- [Entries supplied]
+--

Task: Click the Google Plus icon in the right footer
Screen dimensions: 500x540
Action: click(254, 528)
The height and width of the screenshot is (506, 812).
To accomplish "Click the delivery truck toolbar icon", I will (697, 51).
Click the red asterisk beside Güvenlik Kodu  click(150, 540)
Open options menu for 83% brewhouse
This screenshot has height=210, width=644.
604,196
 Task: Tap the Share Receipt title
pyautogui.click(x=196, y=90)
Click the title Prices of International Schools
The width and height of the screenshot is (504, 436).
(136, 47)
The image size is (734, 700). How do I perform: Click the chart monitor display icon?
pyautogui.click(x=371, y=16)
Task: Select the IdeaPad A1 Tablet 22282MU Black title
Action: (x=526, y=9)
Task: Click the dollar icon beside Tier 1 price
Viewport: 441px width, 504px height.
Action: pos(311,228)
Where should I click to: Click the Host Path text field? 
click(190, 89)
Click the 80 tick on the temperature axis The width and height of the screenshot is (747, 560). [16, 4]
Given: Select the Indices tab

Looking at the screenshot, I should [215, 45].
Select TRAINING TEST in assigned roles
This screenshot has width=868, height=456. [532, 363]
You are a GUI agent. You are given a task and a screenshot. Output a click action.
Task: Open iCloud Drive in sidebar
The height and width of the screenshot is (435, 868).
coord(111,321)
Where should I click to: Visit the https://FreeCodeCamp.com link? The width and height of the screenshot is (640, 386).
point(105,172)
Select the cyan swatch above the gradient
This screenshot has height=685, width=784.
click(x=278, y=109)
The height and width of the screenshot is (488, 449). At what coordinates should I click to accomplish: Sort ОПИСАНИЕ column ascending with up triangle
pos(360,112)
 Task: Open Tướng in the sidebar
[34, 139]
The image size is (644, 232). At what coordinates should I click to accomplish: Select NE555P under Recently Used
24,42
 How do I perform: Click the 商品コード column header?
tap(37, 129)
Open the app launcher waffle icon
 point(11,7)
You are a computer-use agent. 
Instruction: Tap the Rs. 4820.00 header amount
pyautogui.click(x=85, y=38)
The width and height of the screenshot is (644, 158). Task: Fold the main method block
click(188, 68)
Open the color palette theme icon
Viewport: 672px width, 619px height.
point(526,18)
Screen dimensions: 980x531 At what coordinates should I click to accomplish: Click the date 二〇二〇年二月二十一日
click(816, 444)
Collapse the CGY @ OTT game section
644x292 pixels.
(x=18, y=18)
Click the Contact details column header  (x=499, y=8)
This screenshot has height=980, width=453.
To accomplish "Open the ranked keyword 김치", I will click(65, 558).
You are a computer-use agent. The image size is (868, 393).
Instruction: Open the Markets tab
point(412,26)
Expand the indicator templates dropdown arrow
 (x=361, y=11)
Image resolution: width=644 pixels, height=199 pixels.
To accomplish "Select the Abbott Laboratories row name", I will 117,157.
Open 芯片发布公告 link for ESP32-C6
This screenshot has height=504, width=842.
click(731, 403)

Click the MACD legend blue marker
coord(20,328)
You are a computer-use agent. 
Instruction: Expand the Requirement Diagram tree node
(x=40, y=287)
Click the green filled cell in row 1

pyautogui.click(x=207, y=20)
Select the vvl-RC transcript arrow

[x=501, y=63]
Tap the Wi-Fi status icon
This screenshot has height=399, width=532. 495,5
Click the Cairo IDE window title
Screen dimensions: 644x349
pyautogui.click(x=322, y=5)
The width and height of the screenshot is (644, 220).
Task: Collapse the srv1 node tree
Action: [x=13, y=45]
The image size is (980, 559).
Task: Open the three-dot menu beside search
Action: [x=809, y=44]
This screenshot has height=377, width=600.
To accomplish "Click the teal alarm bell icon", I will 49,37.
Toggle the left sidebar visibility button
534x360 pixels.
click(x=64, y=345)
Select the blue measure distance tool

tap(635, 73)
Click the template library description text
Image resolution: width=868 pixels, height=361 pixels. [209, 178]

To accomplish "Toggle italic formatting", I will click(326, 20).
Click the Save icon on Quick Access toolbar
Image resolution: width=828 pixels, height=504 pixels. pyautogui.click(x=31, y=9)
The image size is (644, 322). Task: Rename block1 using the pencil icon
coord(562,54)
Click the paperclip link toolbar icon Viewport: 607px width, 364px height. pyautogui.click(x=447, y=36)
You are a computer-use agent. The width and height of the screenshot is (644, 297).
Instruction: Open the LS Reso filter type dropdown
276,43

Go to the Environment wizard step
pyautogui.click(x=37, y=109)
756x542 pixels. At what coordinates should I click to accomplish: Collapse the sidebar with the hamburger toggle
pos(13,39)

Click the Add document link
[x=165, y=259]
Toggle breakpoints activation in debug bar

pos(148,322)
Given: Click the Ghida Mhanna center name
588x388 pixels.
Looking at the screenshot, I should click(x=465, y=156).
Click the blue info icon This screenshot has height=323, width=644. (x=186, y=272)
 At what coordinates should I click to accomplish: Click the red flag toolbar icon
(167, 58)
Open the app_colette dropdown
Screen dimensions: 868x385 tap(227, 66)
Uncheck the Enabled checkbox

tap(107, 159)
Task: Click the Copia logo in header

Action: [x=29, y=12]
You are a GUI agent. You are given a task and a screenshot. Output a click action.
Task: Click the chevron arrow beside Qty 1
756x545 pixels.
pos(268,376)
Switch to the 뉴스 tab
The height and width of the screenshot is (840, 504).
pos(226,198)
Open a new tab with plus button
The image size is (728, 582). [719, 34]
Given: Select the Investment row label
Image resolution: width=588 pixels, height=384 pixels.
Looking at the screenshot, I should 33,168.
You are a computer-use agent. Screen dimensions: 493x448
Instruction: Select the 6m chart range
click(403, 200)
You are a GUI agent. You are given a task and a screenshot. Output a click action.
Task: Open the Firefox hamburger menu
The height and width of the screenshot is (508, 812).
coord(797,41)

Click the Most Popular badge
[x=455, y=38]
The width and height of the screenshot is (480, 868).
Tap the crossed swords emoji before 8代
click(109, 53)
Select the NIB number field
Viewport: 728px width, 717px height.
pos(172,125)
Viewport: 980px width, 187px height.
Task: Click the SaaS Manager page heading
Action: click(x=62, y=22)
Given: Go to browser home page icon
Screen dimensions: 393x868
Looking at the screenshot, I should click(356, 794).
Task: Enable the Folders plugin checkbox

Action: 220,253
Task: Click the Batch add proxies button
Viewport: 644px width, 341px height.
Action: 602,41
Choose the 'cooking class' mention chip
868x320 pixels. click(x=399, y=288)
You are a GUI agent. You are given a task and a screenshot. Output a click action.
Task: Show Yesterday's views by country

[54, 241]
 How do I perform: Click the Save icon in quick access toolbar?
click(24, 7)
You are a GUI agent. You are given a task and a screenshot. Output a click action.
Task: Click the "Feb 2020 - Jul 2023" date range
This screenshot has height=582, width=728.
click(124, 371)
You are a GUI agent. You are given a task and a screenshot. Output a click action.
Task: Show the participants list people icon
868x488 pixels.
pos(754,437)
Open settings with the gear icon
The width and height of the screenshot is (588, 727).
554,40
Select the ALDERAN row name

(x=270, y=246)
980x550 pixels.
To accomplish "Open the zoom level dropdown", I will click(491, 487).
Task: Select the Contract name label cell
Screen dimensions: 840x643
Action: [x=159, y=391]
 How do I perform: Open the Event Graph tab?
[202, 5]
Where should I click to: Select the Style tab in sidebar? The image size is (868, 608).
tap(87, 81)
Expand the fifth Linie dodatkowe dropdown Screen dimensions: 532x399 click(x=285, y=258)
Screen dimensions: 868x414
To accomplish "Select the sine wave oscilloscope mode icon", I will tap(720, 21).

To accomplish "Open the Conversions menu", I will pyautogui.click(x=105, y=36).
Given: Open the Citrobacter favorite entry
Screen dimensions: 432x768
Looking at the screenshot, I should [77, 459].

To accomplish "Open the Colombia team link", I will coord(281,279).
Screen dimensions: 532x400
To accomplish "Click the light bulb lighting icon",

+--

- [Exercise directions] Your answer should consist only of the lines from the one with "Screen dimensions: 432x768" through the last line of the entries above, retyped exactly.

- [Answer]
Screen dimensions: 432x768
Looking at the screenshot, I should [77, 459].

To accomplish "Open the Colombia team link", I will coord(281,279).
Screen dimensions: 532x400
To accomplish "Click the light bulb lighting icon",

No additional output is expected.